Scénario : Lucy Prebble

Réalisation : Sue Tully

Asking your ex-boyfriend to take photos of you in your underwear so rich strangers can decide whether they want to pay to have sex with you... that's right, isn't it ?

Grâce à Mitchell, un client multimillionnaire, Belle accède enfin à la catégorie ultime des escort-girls : les courtisanes. Belle est d’abord heureuse, mais le tableau idyllique de sa nouvelle situation commence peu à peu à se fissurer. Parallèlement, la relation entre Ben et Vanessa devient de plus en plus critique…

La critique de Clément Diaz:

Lucy Prebble instaure ce qui va être l’architecture de chacun des finales : une première moitié accumulant les gags, une deuxième moitié accumulant la noirceur. Ce contraste va donner à chaque finale un ton pessimiste après une dernière bouffée festive. A ce titre, on rit comme des bossus quand Belle rame pour se faire accepter du gratin du gratin de sa profession. Avec une force impressionnante, l’épisode décrit ensuite le revers cinglant de ce doux rêve s’achevant sur une coda qui se veut lumineuse mais qui ne dupe personne quant à son amertume.

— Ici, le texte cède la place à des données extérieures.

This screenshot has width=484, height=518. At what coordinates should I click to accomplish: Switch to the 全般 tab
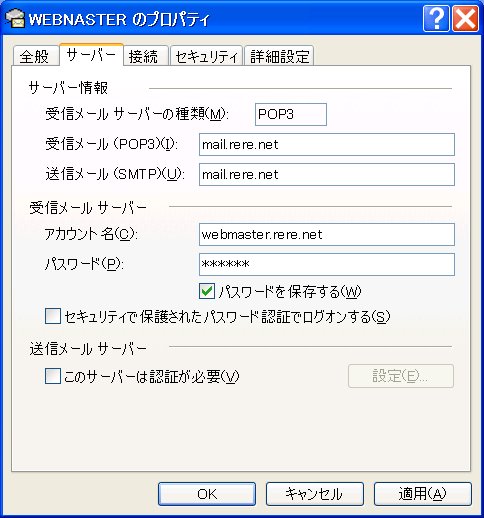[x=35, y=56]
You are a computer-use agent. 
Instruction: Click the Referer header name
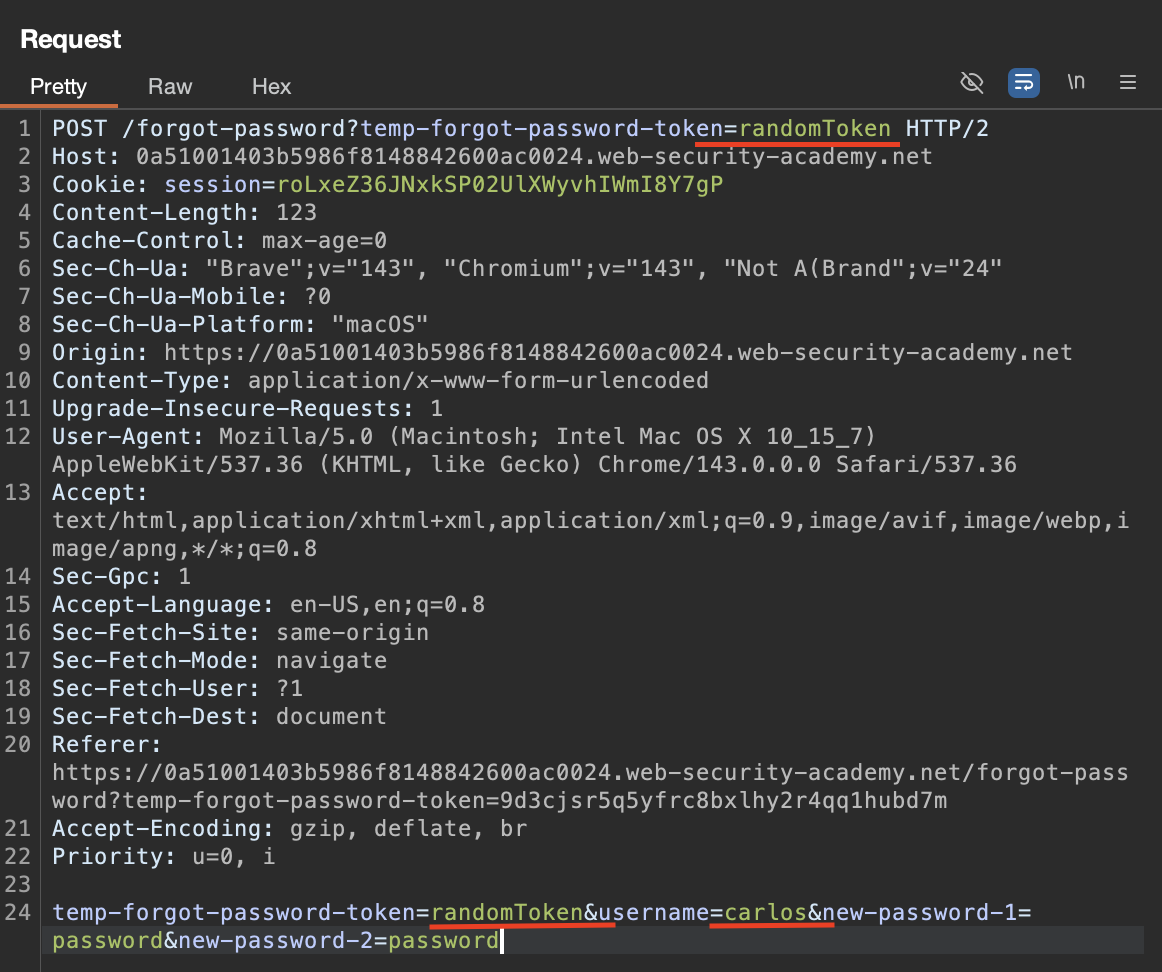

La première partie aligne les rires en continu avec le concours d’entrée à l’agence de Belle, un grand moment d’exécution publique où notre chère escort collectionne gaffes, bévues, et boulettes sous l’œil indissolublement inexpressif de ses examinatrices. Entre deux éclats, l’on se rend compte que davantage encore que celui des escorts de luxe, le milieu des courtisanes est encore plus select et rigide, et demande un ego surdimensionné (portrait au vitriol des trois examinatrices). Si Belle a de la « classe », elle est cependant distancée devant le credo de raffinement de ce métier où le sexe ne tient qu’une part mineure. Belle, par son isolement et son expérience, n’a jamais été qu’une femme qui vendait ses faveurs. Son acceptation tient donc du miracle, mais va se révéler être un cadeau empoisonné. On aime beaucoup la séance de photos où Belle nous expose les règles logiques des poses avec une précision si maniaque qu’on ne peut s’empêcher de se serrer les côtes. La démission joyeuse de Belle de l’agence de Stéphanie nous amuse aussi par la manière qu’a Stéphanie de conserver l’initiative : rien qu’avec un body language polaire, elle fait chuter l’euphorie de Belle à zéro. Cherie Lunghi maîtrise parfaitement son jeu, et l’on regrette vraiment qu’elle reste sous-employée.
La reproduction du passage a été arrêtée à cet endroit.